The Mudcat Café TM
Thread #126218   Message #2803987
Posted By: Jack Blandiver
05-Jan-10 - 10:49 AM
Thread Name: Free Rare Old Folk Album Downloads
Subject: RE: Free Rare Old Folk Album Downloads
if people like you weren't stealing from them

Let's stick to the facts here. I am not stealing anything, nor yet am I advocating theft. If I want an album, I go out & buy it; if it is a passing curiosity lifted from the dark mists of near archaeological obscurity (as in the case of And Now it is So Early - which I hadn't even heard of until a fellow Mudcatter brought my attention to it) I will download it in the same spirit in which it has been uploaded. Be sure, if I ever I saw And Now it is So Early in Oxfam I would pay good money for it - as I often do with such cultural treasures - but I think the chances of that ever happening are about as remote as some enterprising label reissuing it on CD. Is it still theft in your book, Ruth? Should we just walk on by least we dirty our ears with such tainted music? Or, for the love of such a beautiful & unholy racket do we give thanks that we have a chance to hear it at all? Because one thing's for sure, you will never hear its like in today's climate of bland corporate Folk aestheticism. Like I say, no one is losing out here - and, more to the point, no one is gaining anything either, other than the opportunity to hear something wonderful that they wouldn't otherwise have heard.

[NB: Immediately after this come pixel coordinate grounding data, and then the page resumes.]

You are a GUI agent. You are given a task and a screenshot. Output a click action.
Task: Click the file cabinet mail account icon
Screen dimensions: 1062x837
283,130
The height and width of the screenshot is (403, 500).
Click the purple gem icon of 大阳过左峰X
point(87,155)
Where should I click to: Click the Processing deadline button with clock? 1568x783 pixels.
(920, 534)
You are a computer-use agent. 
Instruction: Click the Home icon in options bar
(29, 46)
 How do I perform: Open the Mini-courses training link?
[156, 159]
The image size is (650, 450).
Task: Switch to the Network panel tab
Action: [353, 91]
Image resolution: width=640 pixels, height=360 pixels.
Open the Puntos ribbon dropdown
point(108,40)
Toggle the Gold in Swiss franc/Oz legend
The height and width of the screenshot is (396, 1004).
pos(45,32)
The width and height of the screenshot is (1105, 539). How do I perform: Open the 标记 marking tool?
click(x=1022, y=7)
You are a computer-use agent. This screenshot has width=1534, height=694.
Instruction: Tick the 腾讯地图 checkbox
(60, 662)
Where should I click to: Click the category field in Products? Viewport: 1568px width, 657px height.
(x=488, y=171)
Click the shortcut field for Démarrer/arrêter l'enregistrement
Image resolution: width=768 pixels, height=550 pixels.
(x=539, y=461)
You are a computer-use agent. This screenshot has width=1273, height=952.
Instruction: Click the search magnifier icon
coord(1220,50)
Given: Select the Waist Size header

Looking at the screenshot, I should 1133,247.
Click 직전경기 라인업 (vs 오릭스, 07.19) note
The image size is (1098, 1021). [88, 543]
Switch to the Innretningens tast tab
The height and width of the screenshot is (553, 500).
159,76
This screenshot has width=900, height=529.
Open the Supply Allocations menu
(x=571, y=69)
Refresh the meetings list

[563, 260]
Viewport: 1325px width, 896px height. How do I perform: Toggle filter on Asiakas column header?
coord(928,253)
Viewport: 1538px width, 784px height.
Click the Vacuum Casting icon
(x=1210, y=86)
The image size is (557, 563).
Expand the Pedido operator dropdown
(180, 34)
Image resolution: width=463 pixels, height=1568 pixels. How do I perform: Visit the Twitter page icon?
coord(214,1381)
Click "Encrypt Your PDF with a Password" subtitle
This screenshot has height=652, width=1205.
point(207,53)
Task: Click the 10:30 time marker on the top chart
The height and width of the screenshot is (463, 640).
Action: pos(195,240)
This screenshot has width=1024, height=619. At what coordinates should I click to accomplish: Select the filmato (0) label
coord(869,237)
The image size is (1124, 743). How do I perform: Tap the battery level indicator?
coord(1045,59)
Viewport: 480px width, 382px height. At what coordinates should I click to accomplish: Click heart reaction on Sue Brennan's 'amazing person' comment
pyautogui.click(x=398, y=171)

The issue of otherwise available albums is something very different but I will say that I do firmly believe those of the Folk Mindset would never do such a thing because the consequent guilt would destroy them. In the past, friends would sent me cassettes of their favourite albums; these days they might send me a blog link. If I do choose to download the album - and it's a big if - and I like it (an even bigger if) - I will then go out and buy it, just as I bought the albums I liked from the cassette copies of yore, so I might appreciate them in their full glory - cover and all. God knows the amount of music I've bought from such recommendations and long may it continue to be so!

People share their passions, and sharing music is part of that exchange; broadband internet makes the sharing easier, especially in the context of personal networking. It's a fact of life, and a fascinating aspect of folklore to boot. One can but wonder how analogous this is to The Folk Process - people copying songs from other singers and broadsheet sources and singing them on in the days before recording technology made copyright & ownership an issue thereby making music into the commodity that it is today. As Peter says, music is so much more than a commodity - it certainly didn't start as a commodity, nor yet does it affect us as a commodity; music is a vivid dimension of our natural born spirituality - it carries meaning that transcends the commonplace & the mundane, and if people hear something they are moved by it is pretty instinctive to wish to spread the word, which is all, I think, that is happening here.